Recently a Church leader (an Area Seventy) came to the Shanghai International District to provide some training and talked about the important decision recently made by Church leaders to give renewed emphasis to the Sabbath day. See "Church Leaders Call for Better Observance of Sabbath Day" at MormonNewsroom.com. There is great wisdom in this. I feel that when members understand and love the Sabbath day, they will have habits and attitudes that will help them keep growing in the Gospel and continue nurturing their relationship with the Lord even when it might be easy to drift away.

As we work to teach more about the Sabbath day, I expect we will also have some intriguing discussions about the connection between the Sabbath and the temple. The temple, after all, is the place of God's rest, and the place where we prepare to enter into the rest of the Lord. It is expressly called a "house of rest" in 1 Chronicles 28:2, and the symbolism of its construction in the Old Testament is rich with Sabbath themes. For example, it took Solomon seven years to complete it (1 Kings 6:38), following the Jewish agricultural law in Lev. 25:1-7 that included a cycle of six years of work and one of rest, with the seventh year called "a sabbath of rest" (v. 4). Solomon dedicated the temple during the festival of tabernacles, a seven-day feast in the seventh month (Deut. 16:13 and I Kings 8:2). Jewish scholar Jon Levenson (currently at Harvard) points out additional connections to the theme of rest linking Solomon's temple and the Sabbath:
His speech on that occasion [the festival of tabernacles] includes a carefully constructed list of seven specific petitions (1 Kings 8:31–53) [for details, see Jon Levenson, "The Paranomasia of Solomon's Seventh Petition," Hebrew Annual Review 6 (1982) 131-35, as cited by Levenson]. In short, both the appurtenances of the Temple and the account of its construction reflect the character of the acts of creation narrated in Gen 1:1–2:4a.

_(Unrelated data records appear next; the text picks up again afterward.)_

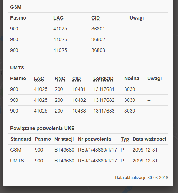
Task: Click the UMTS table LAC header
Action: coord(39,78)
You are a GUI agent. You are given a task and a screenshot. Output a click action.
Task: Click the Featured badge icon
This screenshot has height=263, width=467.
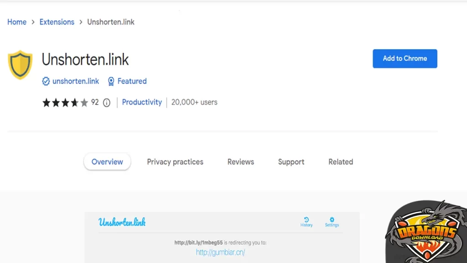111,81
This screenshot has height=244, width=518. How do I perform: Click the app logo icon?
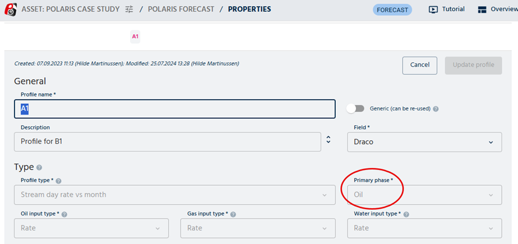(8, 10)
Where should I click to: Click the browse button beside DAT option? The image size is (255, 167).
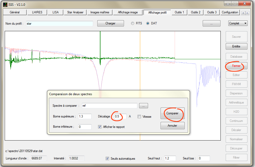click(211, 23)
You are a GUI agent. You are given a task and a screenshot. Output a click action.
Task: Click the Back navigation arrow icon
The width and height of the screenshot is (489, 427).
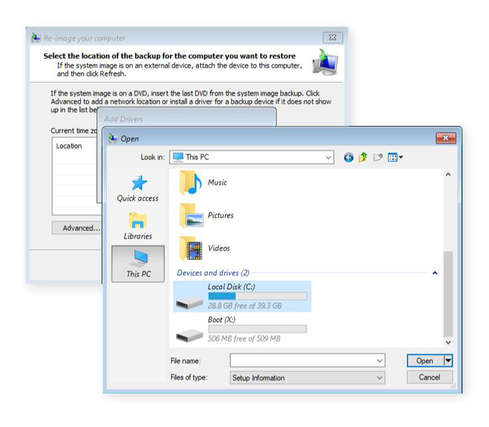(349, 157)
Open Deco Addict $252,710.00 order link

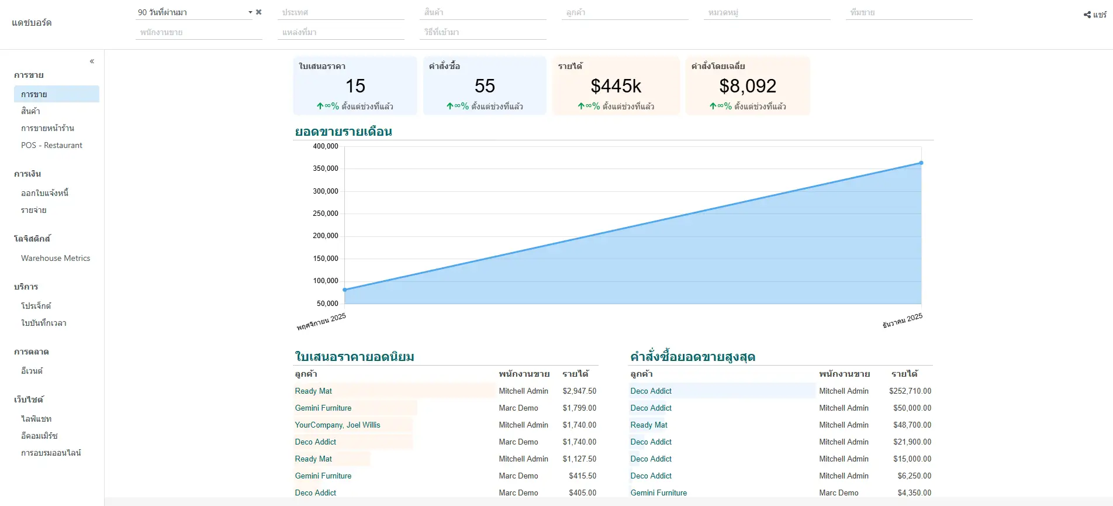651,391
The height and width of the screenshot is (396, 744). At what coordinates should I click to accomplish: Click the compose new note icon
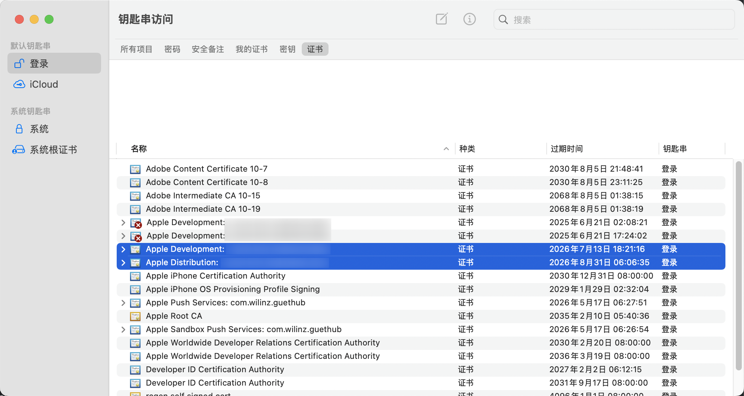(441, 19)
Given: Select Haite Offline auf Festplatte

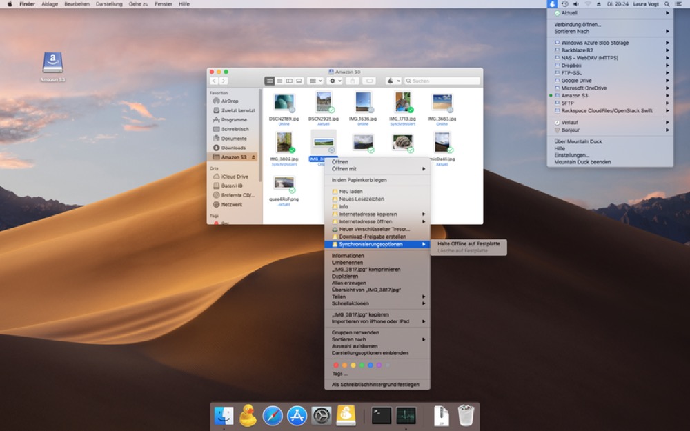Looking at the screenshot, I should pyautogui.click(x=467, y=243).
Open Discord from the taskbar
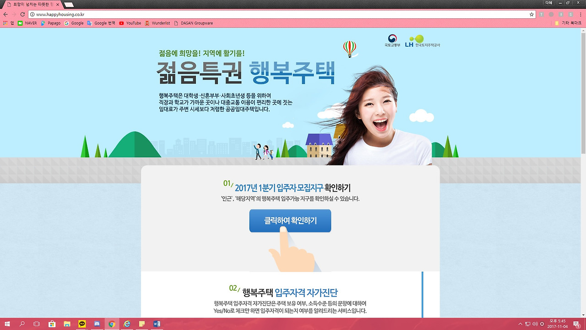Viewport: 586px width, 330px height. point(98,325)
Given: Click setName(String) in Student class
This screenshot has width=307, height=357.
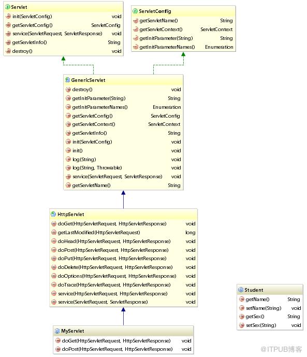Looking at the screenshot, I should click(x=264, y=308).
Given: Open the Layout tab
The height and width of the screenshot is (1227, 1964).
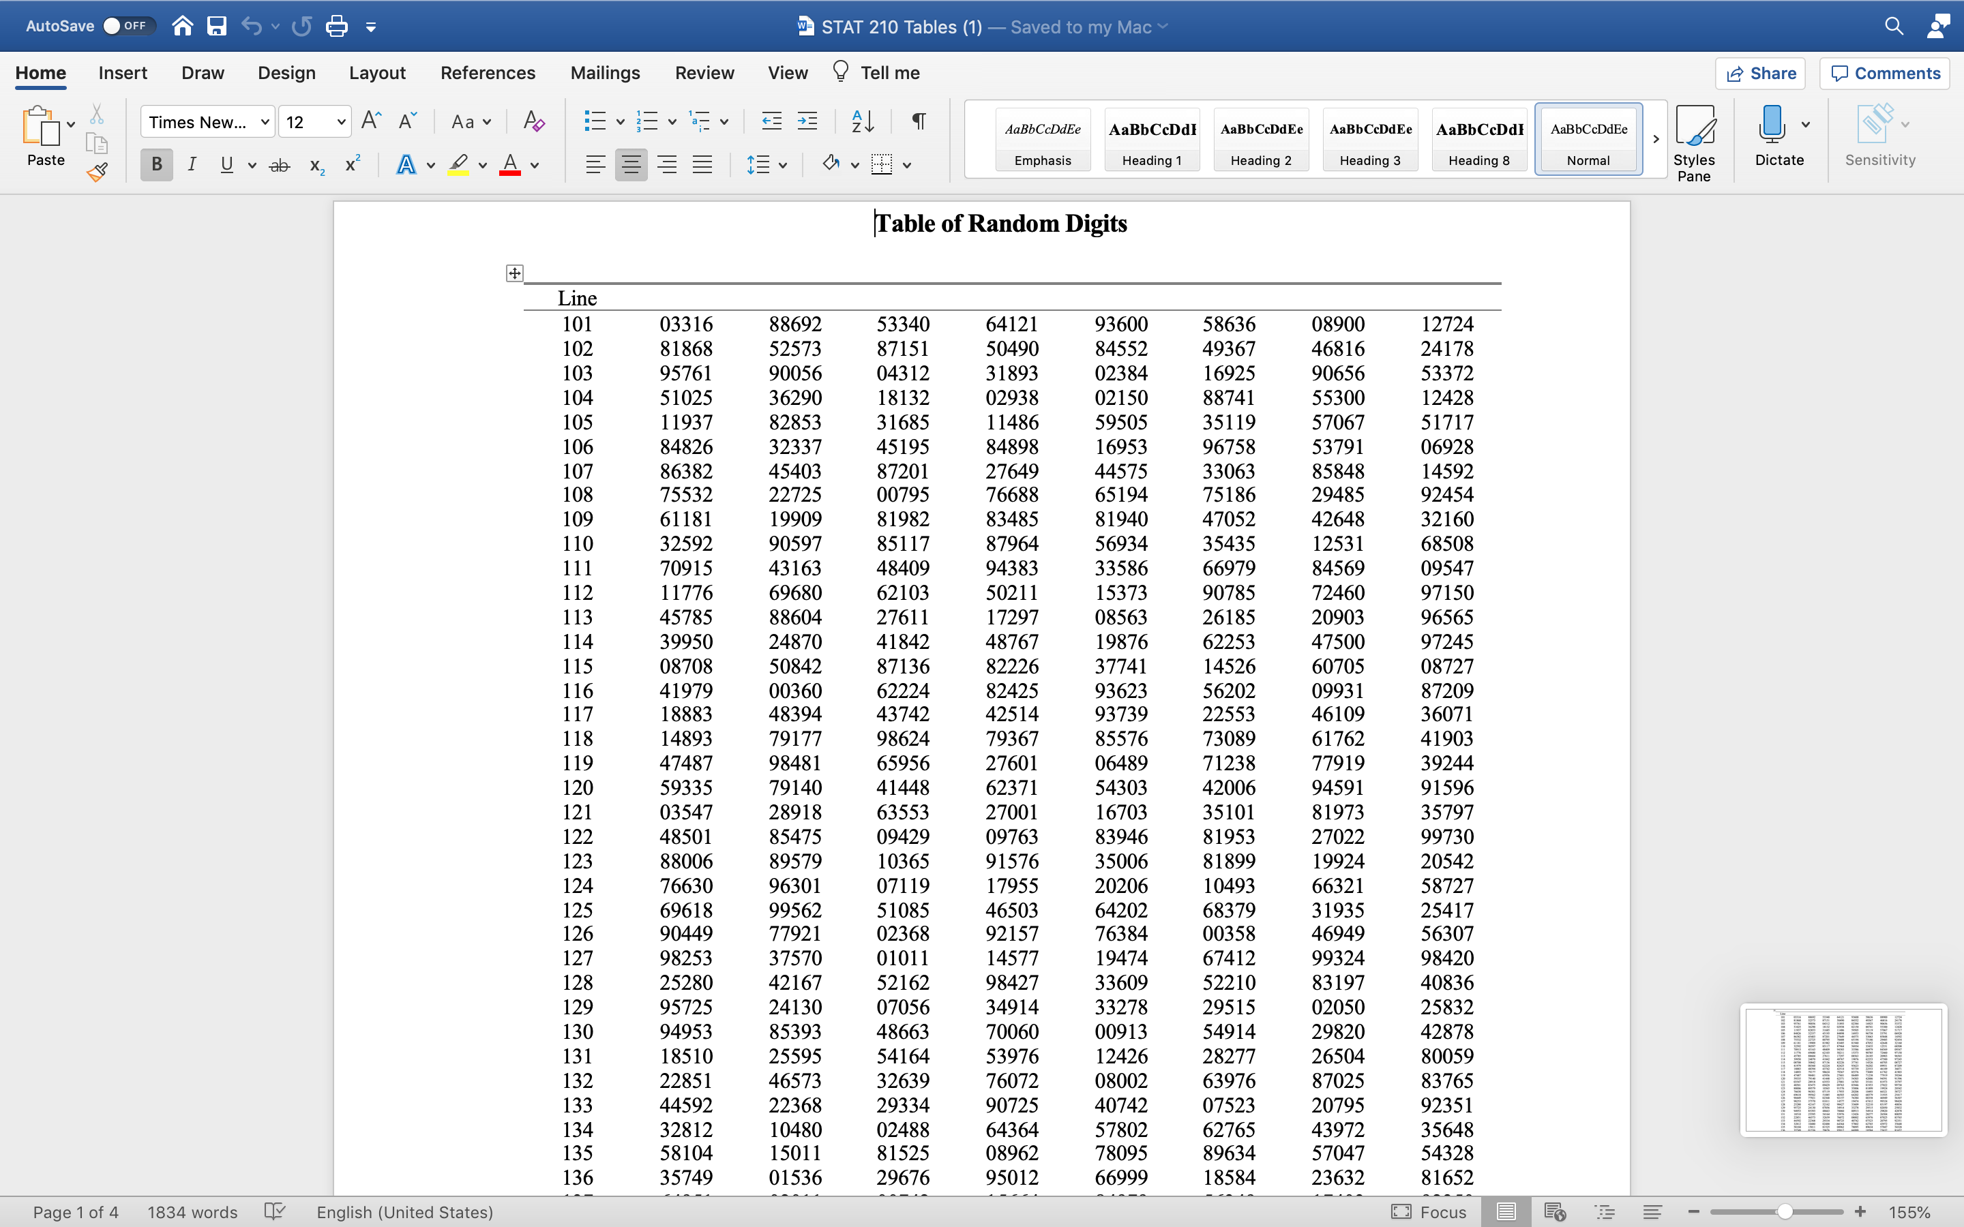Looking at the screenshot, I should click(x=377, y=73).
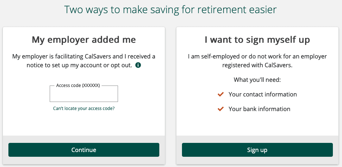Focus the Access code input field
Image resolution: width=342 pixels, height=167 pixels.
click(x=84, y=95)
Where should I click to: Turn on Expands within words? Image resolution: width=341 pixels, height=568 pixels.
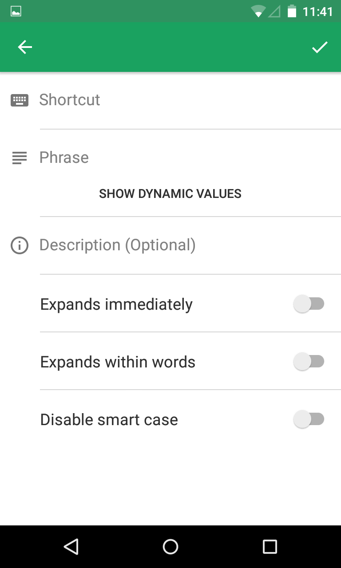point(309,361)
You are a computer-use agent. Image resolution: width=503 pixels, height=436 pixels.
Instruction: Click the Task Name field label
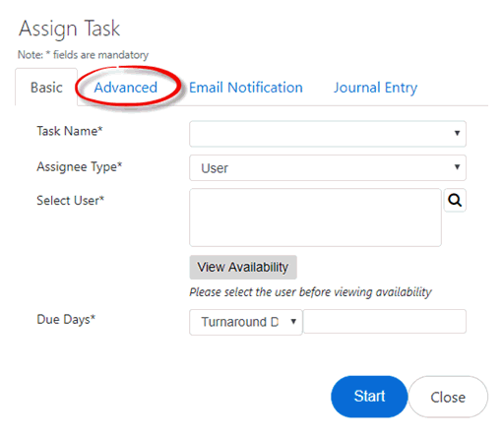pos(70,131)
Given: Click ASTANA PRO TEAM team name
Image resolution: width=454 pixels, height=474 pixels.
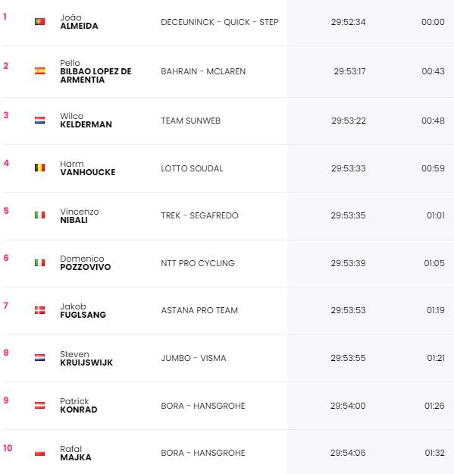Looking at the screenshot, I should [x=199, y=310].
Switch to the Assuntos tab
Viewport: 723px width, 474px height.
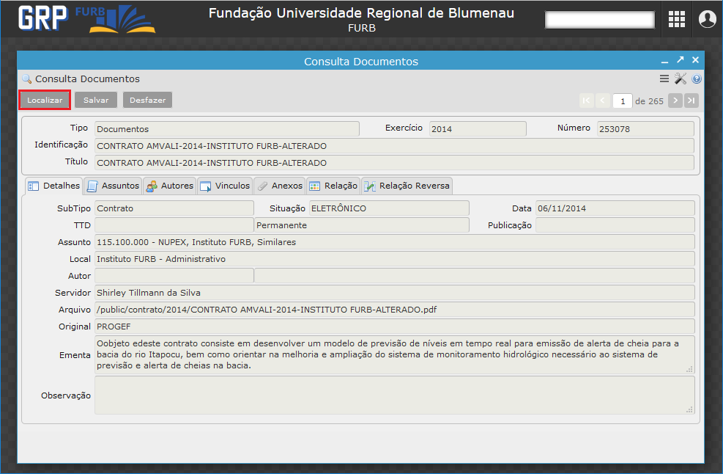click(113, 186)
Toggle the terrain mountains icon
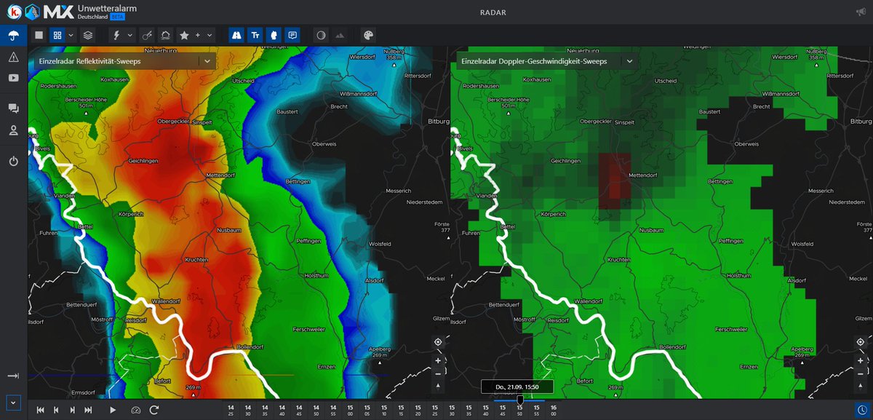Viewport: 873px width, 420px height. 339,35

Since the creation of the world and the construction of the Temple are parallel, if not identical, then the experience of the completed universe and that of the completed sanctuary should also be parallel. In fact, the two entities share an interest in rest as the consummation of the processes that produced them. In the case of creation, God “rested” on the seventh day, the primordial Sabbath, after he had completed his labors (wayyanah, Exod 20:11), and he commands his servants to rest in imitatione Dei in similar language [e.g., Exod. 23:12 and Deut. 5:14,each with yanuah]. The same root (nwh) describes his experience in the Temple as well:
13 For YHWH has chosen Zion,
He has desired it for his seat:
14 “This is my resting place (menuhati) forever;
Here I shall be enthroned, for I desire it.” (Ps 132:13–14)
The book of Chronicles goes so far as even to say that Solomon, and not David, would build the Temple because the former is a “man of rest” (menûhâ) and of peace (šalôm) , as his name (šelomoh) would imply (I Chr 22:9).
[Jon Levenson, Sinai and Zion: An Entry into the Jewish Bible (Minneapolis: Winston Press, 1985), p. 144.]
Levenson then summarizes the relationship:
The Sabbatical experience and the Temple experience are one. The first represents sanctity in time, the second, sanctity in space, and yet they are somehow the same. The Sabbath is to time and to the work of creation what the Temple is to space and to the painful history of Israel which its completion brings to an end, as God has at last given Solomon “rest from all his enemies round about” (1 Chr 22:9). “The seventh day is,” in Abraham Joshua Heschel’s splendid phrase, “like a palace in time with a kingdom for all. It is not a date but an atmosphere.”
[Levenson, p. 145]
The temple is a house and a sacred mountain, a sacred space, for entering into the presence of God as Moses did on Sinai and for making sacred covenants to advance us in that cause. The Sabbath is a sacred time for drawing closer to the Lord and for remembering and renewing covenants.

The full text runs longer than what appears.